Hoe zorgt u er in zo’n geval voor dat kennis de organisatie niet verlaat?
Otte: ‘Veel van onze specialistische kennis zit in onze vaste krachten. Deze vervullen doorgaans de kritieke functies in de organisatie. Op die manier is de kennis dus redelijk goed geborgd.’
Schaeffer: ‘Wij huren de kennis die we zelf niet in huis hebben juist vaak weer in bij zzp’ers.’
Otte: ‘Op specifieke kennisdomeinen doen wij dat ook. Zo ontwikkelt DAF de nieuwe motorgeneratie die aan de euro 6-emissienormen voldoet. Daarvoor huren we ook specialistische kennis in.’

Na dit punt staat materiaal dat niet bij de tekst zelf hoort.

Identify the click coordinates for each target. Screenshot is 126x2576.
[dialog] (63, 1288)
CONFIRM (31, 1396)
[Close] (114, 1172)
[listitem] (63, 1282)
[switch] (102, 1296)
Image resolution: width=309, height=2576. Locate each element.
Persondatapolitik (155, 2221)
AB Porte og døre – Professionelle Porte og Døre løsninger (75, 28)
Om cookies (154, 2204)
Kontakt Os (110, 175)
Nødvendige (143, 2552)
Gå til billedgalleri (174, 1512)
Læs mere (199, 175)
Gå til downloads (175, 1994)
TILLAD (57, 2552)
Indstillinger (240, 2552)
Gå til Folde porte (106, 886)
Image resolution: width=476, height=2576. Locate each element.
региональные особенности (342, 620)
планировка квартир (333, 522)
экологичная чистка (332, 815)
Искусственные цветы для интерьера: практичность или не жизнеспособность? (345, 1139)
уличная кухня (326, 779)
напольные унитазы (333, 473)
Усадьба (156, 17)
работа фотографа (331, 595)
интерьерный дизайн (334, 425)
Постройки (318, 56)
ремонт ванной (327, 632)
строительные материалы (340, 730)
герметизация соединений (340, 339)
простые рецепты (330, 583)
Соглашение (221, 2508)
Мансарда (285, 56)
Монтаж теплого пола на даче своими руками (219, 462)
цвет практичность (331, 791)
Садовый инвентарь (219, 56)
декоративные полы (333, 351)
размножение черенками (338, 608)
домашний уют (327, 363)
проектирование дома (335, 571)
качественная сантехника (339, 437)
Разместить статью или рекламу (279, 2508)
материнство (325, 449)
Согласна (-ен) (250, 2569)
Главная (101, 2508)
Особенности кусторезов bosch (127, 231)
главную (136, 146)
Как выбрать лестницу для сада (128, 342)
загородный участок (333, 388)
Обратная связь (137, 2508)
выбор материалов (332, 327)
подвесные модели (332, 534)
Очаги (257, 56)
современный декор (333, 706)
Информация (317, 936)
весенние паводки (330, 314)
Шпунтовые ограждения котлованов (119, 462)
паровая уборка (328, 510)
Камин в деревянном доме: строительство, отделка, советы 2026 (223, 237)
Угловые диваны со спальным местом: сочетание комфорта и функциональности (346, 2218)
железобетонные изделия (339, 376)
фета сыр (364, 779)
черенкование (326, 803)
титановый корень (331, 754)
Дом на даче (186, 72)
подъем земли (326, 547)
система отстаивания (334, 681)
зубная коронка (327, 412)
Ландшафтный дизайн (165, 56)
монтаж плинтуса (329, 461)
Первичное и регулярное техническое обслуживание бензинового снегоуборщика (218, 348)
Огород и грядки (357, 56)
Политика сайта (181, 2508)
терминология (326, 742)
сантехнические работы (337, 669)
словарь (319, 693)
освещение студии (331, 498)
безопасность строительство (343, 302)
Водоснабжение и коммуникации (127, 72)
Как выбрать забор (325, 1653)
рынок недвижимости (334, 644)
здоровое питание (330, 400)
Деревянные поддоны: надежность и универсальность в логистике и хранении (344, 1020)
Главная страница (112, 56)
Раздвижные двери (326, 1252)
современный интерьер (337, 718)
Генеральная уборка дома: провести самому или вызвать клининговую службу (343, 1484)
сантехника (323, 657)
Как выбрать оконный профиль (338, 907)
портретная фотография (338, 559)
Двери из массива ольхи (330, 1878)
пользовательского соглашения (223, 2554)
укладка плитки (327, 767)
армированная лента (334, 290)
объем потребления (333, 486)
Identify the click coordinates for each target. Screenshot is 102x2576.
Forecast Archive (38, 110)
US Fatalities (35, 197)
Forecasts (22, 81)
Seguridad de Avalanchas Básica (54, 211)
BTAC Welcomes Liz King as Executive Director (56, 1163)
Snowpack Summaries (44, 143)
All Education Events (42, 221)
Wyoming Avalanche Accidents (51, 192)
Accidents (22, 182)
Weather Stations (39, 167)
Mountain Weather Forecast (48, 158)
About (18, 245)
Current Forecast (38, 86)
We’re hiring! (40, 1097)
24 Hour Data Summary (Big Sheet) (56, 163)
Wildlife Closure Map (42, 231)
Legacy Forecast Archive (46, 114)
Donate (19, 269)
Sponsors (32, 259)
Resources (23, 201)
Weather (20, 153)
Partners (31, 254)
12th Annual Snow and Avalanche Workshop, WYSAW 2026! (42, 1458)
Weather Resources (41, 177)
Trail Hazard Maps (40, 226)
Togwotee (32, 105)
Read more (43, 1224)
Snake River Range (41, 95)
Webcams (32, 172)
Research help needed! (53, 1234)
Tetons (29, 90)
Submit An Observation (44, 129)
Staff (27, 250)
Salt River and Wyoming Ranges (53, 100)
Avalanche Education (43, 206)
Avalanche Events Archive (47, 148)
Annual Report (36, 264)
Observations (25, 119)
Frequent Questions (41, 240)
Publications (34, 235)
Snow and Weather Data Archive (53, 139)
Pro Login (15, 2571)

Althuis: ‘Ook wij huren kennis in per project. Zo willen wij een inkoopafdeling neerzetten waarvoor we tijdelijk een specialist hebben ingehuurd. Zodra de afdeling staat, nemen we het zelf weer over.’
Betekent dat ook dat u bij het invullen van strategische personeelsplanning onderscheid maakt tussen functies die u vast in huis moet hebben en functies die worden gecreëerd als dat nodig is?
Schaeffer: ‘Het ligt ingewikkelder dan dat. We mogen vanwege een door de zorgverzekeraar opgelegd maximum bijvoorbeeld niet méér produceren. De patiënten zijn er, de vraag naar zorg is er ook, maar we zijn met handen en voeten gebonden aan de afspraken met verzekeraars. Het vergroten van de flexpool is voor een organisatie als de onze dan ook vaak niet meteen de oplossing. Ook kunnen we niet gemakkelijk schuiven met medewerkers van de een naar de andere afdeling omdat kennis en vaardigheden niet zondermeer uitwisselbaar zijn.’
Wat is de invloed van flexwerkers op de cultuur van de organisatie? Is dat ook nog een punt om rekening mee te houden?
Otte: ‘Die invloed is er zeker, maar die moeten we tegelijkertijd niet overschatten. Ik vind het altijd weer opvallend hoezeer flexwerkers zich verbonden tonen met het bedrijf. Bovendien werken we vaak met dezelfde flexwerkers die telkens weer bij ons via hetzelfde uitzendbureau komen werken en ingeleerd zijn. Die voelen zich inmiddels wel bij ons thuis.’
Althuis: ‘Als ik kijk naar ons vaste personeel, dan zijn dat doorgaans mensen die wel degelijk kiezen voor zekerheid en verbondenheid. Specialisten met een zzp-status zijn daarentegen veel meer gemotiveerd door werkinhoud en vernieuwing. Zij werken het liefst met mensen die ook deze motivatie kennen. Daar moeten we rekening mee houden. En het is vooral aan de lijnmanager om de verschillen in motivatie tussen medewerkers te herkennen en hier mee om te gaan. Beide groepen medewerkers vragen om een andere manier van aansturing.’
Ik heb de indruk dat het sturen op kosten van personeel steeds vaker wordt gecentraliseerd. De raad van bestuur kijkt en beslist mee. Klopt dat?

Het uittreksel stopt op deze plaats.